Pixel coordinate grounding data

● ● ●

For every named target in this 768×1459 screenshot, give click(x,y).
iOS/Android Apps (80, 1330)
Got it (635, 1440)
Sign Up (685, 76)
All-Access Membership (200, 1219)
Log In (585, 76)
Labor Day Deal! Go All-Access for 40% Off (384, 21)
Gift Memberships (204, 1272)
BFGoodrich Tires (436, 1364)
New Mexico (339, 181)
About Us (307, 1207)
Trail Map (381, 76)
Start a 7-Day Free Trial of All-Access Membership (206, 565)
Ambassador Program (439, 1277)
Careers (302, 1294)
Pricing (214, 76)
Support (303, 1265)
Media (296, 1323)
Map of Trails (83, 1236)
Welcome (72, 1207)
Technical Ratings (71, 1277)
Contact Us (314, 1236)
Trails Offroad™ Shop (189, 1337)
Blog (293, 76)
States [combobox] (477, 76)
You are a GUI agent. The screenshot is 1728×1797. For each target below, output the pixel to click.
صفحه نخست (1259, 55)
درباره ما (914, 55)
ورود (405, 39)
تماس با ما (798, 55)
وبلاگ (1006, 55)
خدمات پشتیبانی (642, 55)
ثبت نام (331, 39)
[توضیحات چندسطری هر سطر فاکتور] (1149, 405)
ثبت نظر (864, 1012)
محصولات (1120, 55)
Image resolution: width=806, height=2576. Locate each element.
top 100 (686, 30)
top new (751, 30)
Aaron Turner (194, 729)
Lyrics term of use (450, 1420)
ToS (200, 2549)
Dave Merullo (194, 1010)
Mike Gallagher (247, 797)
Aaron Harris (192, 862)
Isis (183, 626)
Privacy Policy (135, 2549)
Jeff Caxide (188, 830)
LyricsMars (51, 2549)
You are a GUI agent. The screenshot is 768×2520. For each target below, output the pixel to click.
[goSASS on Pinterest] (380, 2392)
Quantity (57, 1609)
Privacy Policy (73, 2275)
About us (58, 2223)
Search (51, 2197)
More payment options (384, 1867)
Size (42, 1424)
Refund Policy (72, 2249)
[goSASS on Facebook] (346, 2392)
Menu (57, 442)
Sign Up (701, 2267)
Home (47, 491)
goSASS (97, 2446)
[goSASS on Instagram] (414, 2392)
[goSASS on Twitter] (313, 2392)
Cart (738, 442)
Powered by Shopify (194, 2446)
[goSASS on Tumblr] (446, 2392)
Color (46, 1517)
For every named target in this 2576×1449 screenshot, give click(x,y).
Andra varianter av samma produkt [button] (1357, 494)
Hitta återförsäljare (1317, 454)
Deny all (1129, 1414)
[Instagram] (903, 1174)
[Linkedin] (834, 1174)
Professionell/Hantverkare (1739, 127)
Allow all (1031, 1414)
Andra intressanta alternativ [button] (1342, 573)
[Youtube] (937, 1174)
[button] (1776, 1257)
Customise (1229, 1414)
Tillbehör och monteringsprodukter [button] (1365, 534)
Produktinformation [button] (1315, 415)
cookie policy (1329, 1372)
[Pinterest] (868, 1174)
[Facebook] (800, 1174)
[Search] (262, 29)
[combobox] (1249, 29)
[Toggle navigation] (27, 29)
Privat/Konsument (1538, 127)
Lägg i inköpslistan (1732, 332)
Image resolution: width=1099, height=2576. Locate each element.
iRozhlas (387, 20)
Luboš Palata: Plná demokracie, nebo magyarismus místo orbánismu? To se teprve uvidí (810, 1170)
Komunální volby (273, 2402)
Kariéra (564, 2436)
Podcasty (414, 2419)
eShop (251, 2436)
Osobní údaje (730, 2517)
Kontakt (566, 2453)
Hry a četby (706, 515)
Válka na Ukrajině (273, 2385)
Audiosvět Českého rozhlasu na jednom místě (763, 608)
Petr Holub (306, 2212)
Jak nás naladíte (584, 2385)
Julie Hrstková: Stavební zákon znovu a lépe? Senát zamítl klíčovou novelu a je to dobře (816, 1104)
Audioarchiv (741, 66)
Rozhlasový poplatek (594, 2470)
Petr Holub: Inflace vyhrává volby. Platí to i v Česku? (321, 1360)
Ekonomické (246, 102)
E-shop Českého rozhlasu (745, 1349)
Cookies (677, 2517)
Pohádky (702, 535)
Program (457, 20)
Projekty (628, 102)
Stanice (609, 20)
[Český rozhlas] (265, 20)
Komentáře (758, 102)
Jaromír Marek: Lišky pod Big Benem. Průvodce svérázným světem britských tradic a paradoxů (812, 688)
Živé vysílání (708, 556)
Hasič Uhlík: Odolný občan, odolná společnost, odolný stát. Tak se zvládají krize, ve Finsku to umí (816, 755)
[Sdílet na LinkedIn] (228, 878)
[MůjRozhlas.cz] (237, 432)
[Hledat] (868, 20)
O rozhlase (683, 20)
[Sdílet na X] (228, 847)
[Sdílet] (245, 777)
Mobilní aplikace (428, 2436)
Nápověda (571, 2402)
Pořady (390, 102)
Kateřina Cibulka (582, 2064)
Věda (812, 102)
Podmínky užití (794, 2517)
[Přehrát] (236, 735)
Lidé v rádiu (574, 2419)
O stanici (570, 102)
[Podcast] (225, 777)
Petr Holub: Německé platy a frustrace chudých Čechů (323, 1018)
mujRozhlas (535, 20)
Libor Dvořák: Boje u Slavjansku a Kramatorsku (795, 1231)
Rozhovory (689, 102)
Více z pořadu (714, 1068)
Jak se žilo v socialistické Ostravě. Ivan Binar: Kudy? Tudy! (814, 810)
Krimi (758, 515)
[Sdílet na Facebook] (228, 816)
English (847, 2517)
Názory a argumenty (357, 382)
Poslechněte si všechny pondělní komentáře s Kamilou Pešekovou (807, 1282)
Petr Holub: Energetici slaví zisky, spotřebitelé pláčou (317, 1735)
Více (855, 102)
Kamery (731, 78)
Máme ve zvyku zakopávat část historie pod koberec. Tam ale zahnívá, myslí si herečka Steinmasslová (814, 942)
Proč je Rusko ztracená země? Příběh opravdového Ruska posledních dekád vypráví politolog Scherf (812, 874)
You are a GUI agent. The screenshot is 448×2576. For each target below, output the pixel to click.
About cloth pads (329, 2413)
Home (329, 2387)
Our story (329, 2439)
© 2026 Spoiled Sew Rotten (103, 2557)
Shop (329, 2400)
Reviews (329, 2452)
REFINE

● ● ●

Above are some lines. Repeat exactly, and only, those from the line that has "Labor Day Deal!" through the line that has "Map of Trails (83, 1236)".

ANSWER SPACE >>
Labor Day Deal! Go All-Access for 40% Off (384, 21)
Gift Memberships (204, 1272)
BFGoodrich Tires (436, 1364)
New Mexico (339, 181)
About Us (307, 1207)
Trail Map (381, 76)
Start a 7-Day Free Trial of All-Access Membership (206, 565)
Ambassador Program (439, 1277)
Careers (302, 1294)
Pricing (214, 76)
Support (303, 1265)
Media (296, 1323)
Map of Trails (83, 1236)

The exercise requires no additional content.